Every entry has to be output exactly, with none skipped.

▶ [WORKING DATA]
^^^^

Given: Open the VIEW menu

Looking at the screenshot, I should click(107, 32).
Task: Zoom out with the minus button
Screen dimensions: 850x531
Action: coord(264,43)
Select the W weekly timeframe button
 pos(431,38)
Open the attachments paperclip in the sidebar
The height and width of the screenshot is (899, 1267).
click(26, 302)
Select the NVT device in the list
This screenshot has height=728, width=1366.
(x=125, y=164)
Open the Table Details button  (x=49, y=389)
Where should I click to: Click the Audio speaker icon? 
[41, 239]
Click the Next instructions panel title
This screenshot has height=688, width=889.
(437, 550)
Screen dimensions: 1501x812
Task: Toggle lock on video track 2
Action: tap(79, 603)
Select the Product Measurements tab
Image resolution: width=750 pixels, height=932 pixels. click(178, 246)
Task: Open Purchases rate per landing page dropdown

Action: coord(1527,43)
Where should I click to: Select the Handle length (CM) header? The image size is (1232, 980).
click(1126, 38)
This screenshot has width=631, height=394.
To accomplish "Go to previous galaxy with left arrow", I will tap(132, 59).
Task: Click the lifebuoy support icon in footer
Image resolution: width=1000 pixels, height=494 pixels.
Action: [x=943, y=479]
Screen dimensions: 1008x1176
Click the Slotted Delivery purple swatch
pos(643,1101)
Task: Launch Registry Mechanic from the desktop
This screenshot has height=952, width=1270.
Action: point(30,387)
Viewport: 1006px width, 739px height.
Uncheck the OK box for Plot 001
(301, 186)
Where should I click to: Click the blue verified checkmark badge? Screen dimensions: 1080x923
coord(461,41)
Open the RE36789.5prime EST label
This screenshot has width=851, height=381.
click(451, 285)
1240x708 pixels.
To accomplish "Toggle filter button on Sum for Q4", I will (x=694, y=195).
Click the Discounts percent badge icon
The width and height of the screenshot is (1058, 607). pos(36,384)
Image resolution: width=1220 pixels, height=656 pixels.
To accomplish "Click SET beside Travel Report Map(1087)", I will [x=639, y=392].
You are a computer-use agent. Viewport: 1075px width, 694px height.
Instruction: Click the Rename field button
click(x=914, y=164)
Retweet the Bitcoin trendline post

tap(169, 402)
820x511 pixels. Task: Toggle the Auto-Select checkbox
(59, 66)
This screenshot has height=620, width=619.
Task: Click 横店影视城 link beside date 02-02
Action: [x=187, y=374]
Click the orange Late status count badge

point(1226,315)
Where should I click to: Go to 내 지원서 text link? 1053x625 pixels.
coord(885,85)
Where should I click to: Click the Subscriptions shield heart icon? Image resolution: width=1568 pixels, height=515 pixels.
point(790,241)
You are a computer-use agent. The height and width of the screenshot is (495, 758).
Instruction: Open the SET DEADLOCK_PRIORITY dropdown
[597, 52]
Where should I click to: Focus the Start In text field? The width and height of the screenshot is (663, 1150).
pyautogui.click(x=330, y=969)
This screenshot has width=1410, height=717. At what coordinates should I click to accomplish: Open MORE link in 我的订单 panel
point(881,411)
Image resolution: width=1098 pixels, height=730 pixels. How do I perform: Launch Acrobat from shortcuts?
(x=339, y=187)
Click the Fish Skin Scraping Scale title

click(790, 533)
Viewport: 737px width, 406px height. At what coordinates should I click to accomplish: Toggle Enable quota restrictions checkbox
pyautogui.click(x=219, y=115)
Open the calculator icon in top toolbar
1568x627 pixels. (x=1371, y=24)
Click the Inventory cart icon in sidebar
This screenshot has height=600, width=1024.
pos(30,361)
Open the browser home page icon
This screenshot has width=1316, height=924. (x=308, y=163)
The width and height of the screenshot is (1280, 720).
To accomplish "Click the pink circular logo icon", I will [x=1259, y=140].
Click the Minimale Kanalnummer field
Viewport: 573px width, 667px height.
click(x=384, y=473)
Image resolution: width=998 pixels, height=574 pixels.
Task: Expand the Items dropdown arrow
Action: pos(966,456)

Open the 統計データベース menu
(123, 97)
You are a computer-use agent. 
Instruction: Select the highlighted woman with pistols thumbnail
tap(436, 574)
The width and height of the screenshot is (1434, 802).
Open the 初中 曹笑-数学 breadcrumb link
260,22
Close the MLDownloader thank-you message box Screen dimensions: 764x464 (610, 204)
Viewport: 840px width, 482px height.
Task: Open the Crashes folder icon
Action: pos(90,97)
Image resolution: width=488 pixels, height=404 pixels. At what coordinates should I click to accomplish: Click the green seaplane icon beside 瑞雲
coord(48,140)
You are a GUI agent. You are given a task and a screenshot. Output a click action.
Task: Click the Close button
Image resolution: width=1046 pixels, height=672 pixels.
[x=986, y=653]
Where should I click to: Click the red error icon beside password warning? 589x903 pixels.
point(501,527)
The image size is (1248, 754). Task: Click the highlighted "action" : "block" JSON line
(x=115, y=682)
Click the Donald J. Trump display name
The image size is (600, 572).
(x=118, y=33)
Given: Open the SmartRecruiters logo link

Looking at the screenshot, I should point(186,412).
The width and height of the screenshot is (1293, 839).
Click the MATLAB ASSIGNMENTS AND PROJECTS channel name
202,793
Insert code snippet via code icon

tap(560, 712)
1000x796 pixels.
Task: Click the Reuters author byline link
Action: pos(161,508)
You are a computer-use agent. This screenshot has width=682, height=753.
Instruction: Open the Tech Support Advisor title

^^^^

▶ [EXERCISE SOLUTION]
Given: Open the VIEW menu

Looking at the screenshot, I should click(107, 32).
Task: Zoom out with the minus button
Screen dimensions: 850x531
Action: coord(264,43)
Select the W weekly timeframe button
 pos(431,38)
Open the attachments paperclip in the sidebar
The height and width of the screenshot is (899, 1267).
click(26, 302)
Select the NVT device in the list
This screenshot has height=728, width=1366.
(x=125, y=164)
Open the Table Details button  (x=49, y=389)
Where should I click to: Click the Audio speaker icon? 
[41, 239]
Click the Next instructions panel title
This screenshot has height=688, width=889.
(437, 550)
Screen dimensions: 1501x812
Task: Toggle lock on video track 2
Action: tap(79, 603)
Select the Product Measurements tab
Image resolution: width=750 pixels, height=932 pixels. click(178, 246)
Task: Open Purchases rate per landing page dropdown

Action: coord(1527,43)
Where should I click to: Select the Handle length (CM) header? The image size is (1232, 980).
click(1126, 38)
This screenshot has width=631, height=394.
To accomplish "Go to previous galaxy with left arrow", I will tap(132, 59).
Task: Click the lifebuoy support icon in footer
Image resolution: width=1000 pixels, height=494 pixels.
Action: [x=943, y=479]
Screen dimensions: 1008x1176
Click the Slotted Delivery purple swatch
pos(643,1101)
Task: Launch Registry Mechanic from the desktop
This screenshot has height=952, width=1270.
Action: point(30,387)
Viewport: 1006px width, 739px height.
Uncheck the OK box for Plot 001
(301, 186)
Where should I click to: Click the blue verified checkmark badge? Screen dimensions: 1080x923
coord(461,41)
Open the RE36789.5prime EST label
This screenshot has width=851, height=381.
click(451, 285)
1240x708 pixels.
To accomplish "Toggle filter button on Sum for Q4", I will (x=694, y=195).
Click the Discounts percent badge icon
The width and height of the screenshot is (1058, 607). pos(36,384)
Image resolution: width=1220 pixels, height=656 pixels.
To accomplish "Click SET beside Travel Report Map(1087)", I will [x=639, y=392].
You are a computer-use agent. Viewport: 1075px width, 694px height.
Instruction: Click the Rename field button
click(x=914, y=164)
Retweet the Bitcoin trendline post

tap(169, 402)
820x511 pixels. Task: Toggle the Auto-Select checkbox
(59, 66)
This screenshot has height=620, width=619.
Task: Click 横店影视城 link beside date 02-02
Action: [x=187, y=374]
Click the orange Late status count badge

point(1226,315)
Where should I click to: Go to 내 지원서 text link? 1053x625 pixels.
coord(885,85)
Where should I click to: Click the Subscriptions shield heart icon? Image resolution: width=1568 pixels, height=515 pixels.
point(790,241)
You are a computer-use agent. The height and width of the screenshot is (495, 758).
Instruction: Open the SET DEADLOCK_PRIORITY dropdown
[597, 52]
Where should I click to: Focus the Start In text field? The width and height of the screenshot is (663, 1150).
pyautogui.click(x=330, y=969)
This screenshot has width=1410, height=717. At what coordinates should I click to accomplish: Open MORE link in 我的订单 panel
point(881,411)
Image resolution: width=1098 pixels, height=730 pixels. How do I perform: Launch Acrobat from shortcuts?
(x=339, y=187)
Click the Fish Skin Scraping Scale title

click(790, 533)
Viewport: 737px width, 406px height. At what coordinates should I click to accomplish: Toggle Enable quota restrictions checkbox
pyautogui.click(x=219, y=115)
Open the calculator icon in top toolbar
1568x627 pixels. (x=1371, y=24)
Click the Inventory cart icon in sidebar
This screenshot has height=600, width=1024.
pos(30,361)
Open the browser home page icon
This screenshot has width=1316, height=924. (x=308, y=163)
The width and height of the screenshot is (1280, 720).
To accomplish "Click the pink circular logo icon", I will [x=1259, y=140].
Click the Minimale Kanalnummer field
Viewport: 573px width, 667px height.
click(x=384, y=473)
Image resolution: width=998 pixels, height=574 pixels.
Task: Expand the Items dropdown arrow
Action: pos(966,456)

Open the 統計データベース menu
(123, 97)
You are a computer-use agent. 
Instruction: Select the highlighted woman with pistols thumbnail
tap(436, 574)
The width and height of the screenshot is (1434, 802).
Open the 初中 曹笑-数学 breadcrumb link
260,22
Close the MLDownloader thank-you message box Screen dimensions: 764x464 (610, 204)
Viewport: 840px width, 482px height.
Task: Open the Crashes folder icon
Action: pos(90,97)
Image resolution: width=488 pixels, height=404 pixels. At what coordinates should I click to accomplish: Click the green seaplane icon beside 瑞雲
coord(48,140)
You are a GUI agent. You are given a task and a screenshot. Output a click action.
Task: Click the Close button
Image resolution: width=1046 pixels, height=672 pixels.
[x=986, y=653]
Where should I click to: Click the red error icon beside password warning? 589x903 pixels.
point(501,527)
The image size is (1248, 754). Task: Click the highlighted "action" : "block" JSON line
(x=115, y=682)
Click the Donald J. Trump display name
The image size is (600, 572).
(x=118, y=33)
Given: Open the SmartRecruiters logo link

Looking at the screenshot, I should point(186,412).
The width and height of the screenshot is (1293, 839).
Click the MATLAB ASSIGNMENTS AND PROJECTS channel name
202,793
Insert code snippet via code icon

tap(560, 712)
1000x796 pixels.
Task: Click the Reuters author byline link
Action: pos(161,508)
You are a computer-use agent. This screenshot has width=682, height=753.
Instruction: Open the Tech Support Advisor title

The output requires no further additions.